**DOCUMENT SEGMENT**
Every county in Utah has been designated a “Mental Health Provider Shortage Area” according to the U.S. Department of Health and Human Services.

The council estimates that Utah’s mental healthcare labor force will have to double over the next 15 years, from 5,000 in 2016 to more than 11,000 by 2030 to meet the need. Nurse practitioners are positioned to take on many of those roles.

But it wasn’t always this way. The path of psychiatric nursing has been filled with potholes.

For much of modern history, mental health care was focused on Victorian notions that favored institutionalization and Freudian analysis. Effective medications were decades from development. And caregivers often were reduced to stereotypes—from Bedlam’s harsh “attendants” to Nurse Ratched.

But as psychiatric care changed, so did the thinking about mental health nurses. The first effective psychiatric medications emerged in the 1950s, followed by antipsychotic drugs in the 1960s and 70s. When doctors started prescribing Prozac in 1986, treatment of depression and anxiety became mainstream, says Noel Gardner, a psychiatrist and medical director of the Polizzi Clinic.

Development of effective medications increased demand for mental health care exponentially, outpacing the number of psychiatrists and psychologists available.

Advanced practice nurses are an obvious alternative, Gardner says.

“They’ve worked together with us for years,” he says. “And while a number of doctors were uncomfortable for nurses to begin prescribing, very quickly we found out they were a real asset. They have a lot of background in treating people and administering medications. They were oriented in that world.”

**WHAT THIS TASK INVOLVES**
Revise the stretch of the psychiatric nursing passage from "But it wasn’t" through "the Polizzi Clinic.", changing "potholes" to "bumps".

**MATERIAL SUPPLIED**

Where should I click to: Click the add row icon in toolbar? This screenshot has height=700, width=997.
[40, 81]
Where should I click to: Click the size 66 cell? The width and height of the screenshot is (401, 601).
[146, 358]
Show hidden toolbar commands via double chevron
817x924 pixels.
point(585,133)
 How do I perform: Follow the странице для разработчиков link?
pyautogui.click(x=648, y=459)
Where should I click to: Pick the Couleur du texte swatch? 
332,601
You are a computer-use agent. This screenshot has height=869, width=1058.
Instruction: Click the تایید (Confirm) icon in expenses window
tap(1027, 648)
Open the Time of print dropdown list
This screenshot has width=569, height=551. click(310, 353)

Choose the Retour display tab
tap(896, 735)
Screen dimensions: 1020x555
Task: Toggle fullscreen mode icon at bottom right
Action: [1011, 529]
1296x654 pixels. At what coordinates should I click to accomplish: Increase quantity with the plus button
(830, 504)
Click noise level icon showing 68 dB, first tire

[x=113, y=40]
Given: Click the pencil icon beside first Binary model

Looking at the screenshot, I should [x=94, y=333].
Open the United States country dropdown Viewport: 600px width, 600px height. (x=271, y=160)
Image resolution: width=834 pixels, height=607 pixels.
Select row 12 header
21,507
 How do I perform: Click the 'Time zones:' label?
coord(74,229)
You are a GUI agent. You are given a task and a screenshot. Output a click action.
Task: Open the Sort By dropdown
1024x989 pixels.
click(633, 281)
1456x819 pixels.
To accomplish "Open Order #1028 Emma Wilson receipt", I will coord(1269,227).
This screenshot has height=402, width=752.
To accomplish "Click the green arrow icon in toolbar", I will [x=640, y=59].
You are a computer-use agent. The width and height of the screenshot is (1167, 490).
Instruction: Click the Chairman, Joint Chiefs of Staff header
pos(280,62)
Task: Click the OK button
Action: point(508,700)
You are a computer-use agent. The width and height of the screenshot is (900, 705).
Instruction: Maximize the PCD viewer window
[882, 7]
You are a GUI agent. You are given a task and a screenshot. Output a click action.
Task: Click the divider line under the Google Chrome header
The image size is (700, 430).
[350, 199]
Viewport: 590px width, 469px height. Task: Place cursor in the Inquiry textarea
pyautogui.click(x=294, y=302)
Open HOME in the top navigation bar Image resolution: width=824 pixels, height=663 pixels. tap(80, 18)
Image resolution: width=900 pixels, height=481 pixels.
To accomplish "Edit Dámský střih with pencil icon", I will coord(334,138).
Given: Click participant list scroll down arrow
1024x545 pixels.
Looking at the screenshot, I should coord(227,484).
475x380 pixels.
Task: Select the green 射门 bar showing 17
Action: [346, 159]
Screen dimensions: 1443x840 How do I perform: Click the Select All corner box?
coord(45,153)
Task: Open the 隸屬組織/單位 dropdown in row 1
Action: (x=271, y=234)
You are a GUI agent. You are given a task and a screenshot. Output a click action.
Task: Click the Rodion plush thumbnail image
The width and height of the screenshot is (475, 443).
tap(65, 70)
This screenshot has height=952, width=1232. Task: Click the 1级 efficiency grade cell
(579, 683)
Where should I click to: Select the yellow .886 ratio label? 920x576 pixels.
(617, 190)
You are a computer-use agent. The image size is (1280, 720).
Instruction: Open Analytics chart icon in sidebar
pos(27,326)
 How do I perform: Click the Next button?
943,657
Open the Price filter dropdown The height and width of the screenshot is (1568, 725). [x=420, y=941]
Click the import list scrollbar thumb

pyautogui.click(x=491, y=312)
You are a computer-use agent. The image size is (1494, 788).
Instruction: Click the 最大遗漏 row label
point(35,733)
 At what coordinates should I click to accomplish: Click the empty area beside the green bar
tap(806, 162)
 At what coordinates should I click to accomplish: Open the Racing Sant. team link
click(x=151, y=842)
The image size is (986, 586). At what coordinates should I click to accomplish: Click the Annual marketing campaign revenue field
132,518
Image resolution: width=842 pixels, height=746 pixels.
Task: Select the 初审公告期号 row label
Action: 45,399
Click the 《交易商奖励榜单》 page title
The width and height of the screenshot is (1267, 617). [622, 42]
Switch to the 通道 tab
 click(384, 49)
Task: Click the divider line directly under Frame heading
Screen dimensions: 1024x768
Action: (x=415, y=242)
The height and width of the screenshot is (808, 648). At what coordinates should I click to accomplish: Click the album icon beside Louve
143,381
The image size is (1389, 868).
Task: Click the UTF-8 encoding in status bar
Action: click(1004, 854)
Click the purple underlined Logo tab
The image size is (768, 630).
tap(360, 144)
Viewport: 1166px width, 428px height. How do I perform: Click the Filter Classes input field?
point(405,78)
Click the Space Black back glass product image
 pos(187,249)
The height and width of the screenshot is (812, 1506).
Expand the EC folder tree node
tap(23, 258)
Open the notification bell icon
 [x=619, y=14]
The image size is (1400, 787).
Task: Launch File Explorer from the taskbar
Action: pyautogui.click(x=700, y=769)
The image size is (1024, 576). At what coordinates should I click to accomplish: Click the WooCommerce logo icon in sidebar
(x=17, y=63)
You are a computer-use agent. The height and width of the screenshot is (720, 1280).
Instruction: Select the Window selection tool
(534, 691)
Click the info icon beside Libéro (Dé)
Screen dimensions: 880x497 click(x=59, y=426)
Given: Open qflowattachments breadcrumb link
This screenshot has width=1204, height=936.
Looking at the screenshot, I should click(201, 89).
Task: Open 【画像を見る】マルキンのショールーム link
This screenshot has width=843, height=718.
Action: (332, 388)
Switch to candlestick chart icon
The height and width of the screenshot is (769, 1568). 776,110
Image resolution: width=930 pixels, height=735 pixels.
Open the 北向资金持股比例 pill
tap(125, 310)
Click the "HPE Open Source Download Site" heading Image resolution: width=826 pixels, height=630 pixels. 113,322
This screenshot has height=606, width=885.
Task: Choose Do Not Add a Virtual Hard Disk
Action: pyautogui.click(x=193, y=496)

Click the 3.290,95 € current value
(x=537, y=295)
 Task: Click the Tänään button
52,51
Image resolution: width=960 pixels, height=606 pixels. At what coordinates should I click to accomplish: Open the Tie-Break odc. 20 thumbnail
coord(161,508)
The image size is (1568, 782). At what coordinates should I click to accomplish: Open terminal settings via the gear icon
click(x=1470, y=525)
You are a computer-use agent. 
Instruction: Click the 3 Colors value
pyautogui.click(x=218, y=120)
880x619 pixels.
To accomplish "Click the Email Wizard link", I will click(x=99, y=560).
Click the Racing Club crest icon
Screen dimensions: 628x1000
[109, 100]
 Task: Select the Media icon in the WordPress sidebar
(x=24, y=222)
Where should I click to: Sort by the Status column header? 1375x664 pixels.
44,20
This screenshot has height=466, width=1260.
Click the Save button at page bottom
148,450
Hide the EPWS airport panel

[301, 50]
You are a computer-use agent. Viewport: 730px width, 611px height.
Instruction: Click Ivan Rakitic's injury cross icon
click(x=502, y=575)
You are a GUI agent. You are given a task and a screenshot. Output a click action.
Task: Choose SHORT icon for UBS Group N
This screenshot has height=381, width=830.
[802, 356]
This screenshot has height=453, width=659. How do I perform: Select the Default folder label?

**EXERCISE RESPONSE**
But it wasn’t always this way. The path of psychiatric nursing has been filled with bumps.

For much of modern history, mental health care was focused on Victorian notions that favored institutionalization and Freudian analysis. Effective medications were decades from development. And caregivers often were reduced to stereotypes—from Bedlam’s harsh “attendants” to Nurse Ratched.

But as psychiatric care changed, so did the thinking about mental health nurses. The first effective psychiatric medications emerged in the 1950s, followed by antipsychotic drugs in the 1960s and 70s. When doctors started prescribing Prozac in 1986, treatment of depression and anxiety became mainstream, says Noel Gardner, a psychiatrist and medical director of the Polizzi Clinic.